L. Vimont (Century 21) : « La vente se déclenche seulement lorsque les vendeurs ajustent leurs prix »

10.09.2012, source : Les Echos.fr

imprimer

Une baisse des prix peut-elle faire repartir le marché ?

Les vendeurs ont longtemps été habitués à des cycles de hausse des prix ; le marché absorbait alors sans difficulté les prix de mise en vente trop élevés souhaités par les vendeurs. Or, désormais, les prix de vente, sans s’être effondrés, se stabilisent ou se replient. Le marché n’est plus capable de compenser les valorisations surestimées. Tous les vendeurs ne l’ont pas encore intégré dans leur comportement. Certains n’écoutent pas les professionnels et mettent leur bien en vente à des prix de 5 à 15 % au-dessus des prix conseillés. Ce n’est généralement que lorsqu’ils ajustent leurs prix que la vente se déclenche. En face, les acheteurs connaissent bien le marché de l’immobilier et, avec des stocks de logements mis en vente en nette hausse, ils peuvent comparer plusieurs offres similaires et s’abstiennent si le prix semble exagéré. En clair, ils ne sont plus prêts à payer à n’importe quel prix.

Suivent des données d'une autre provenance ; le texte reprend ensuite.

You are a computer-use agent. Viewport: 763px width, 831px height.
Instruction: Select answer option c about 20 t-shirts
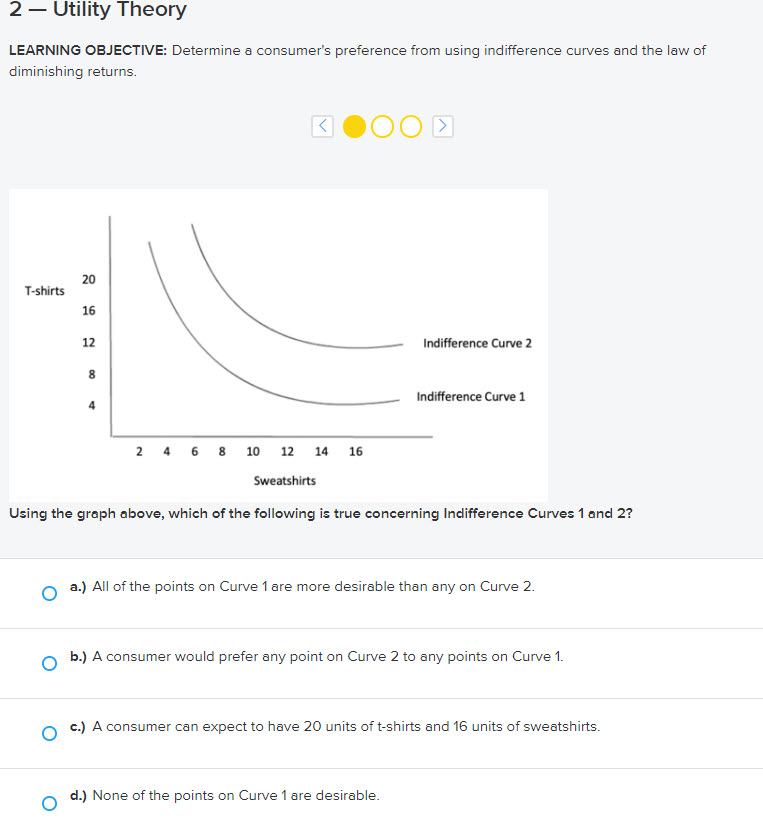(48, 733)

Quel rôle les banques peuvent-elles jouer ?

Depuis le ralentissement du marché, il n’y a pas eu de panne du crédit. Le trou d’air aurait même été plus important si les taux de crédit immobilier n’avaient pas autant diminué depuis le début de l’année. Mais, dans le même temps, les conditions d’octroi ont été durcies, empêchant certains acquéreurs de concrétiser leur projet. Cette politique prudente a aussi ses bons côtés, puisque nous détenons en France le taux d’impayés le plus bas d’Europe. Récemment, elles ont à nouveau assoupli leurs conditions. Elles acceptent des apports un peu plus bas et des durées d’emprunt un peu plus longues.


Quelle mesure politique pourrait relancer l’activité ?

Selon moi, l’Etat ne devrait pas du tout aider le marché de l’ancien. Ainsi, le prêt à taux zéro a profité à de nombreux ménages qui auraient pu s’en passer et auraient de toute façon acheté. Dans bien des cas, les aides à l’acquisition ne font qu’alimenter la hausse des prix sans particulièrement stimuler l’activité. En revanche, l’Etat a un rôle à jouer pour soutenir la production de logements neufs. Or on ne sait pas encore ce qui viendra remplacer le dispositif Scellier qui remplissait ce rôle. Une mesure intéressante serait, par exemple, de permettre la conversion de bureaux pour créer des logements étudiants.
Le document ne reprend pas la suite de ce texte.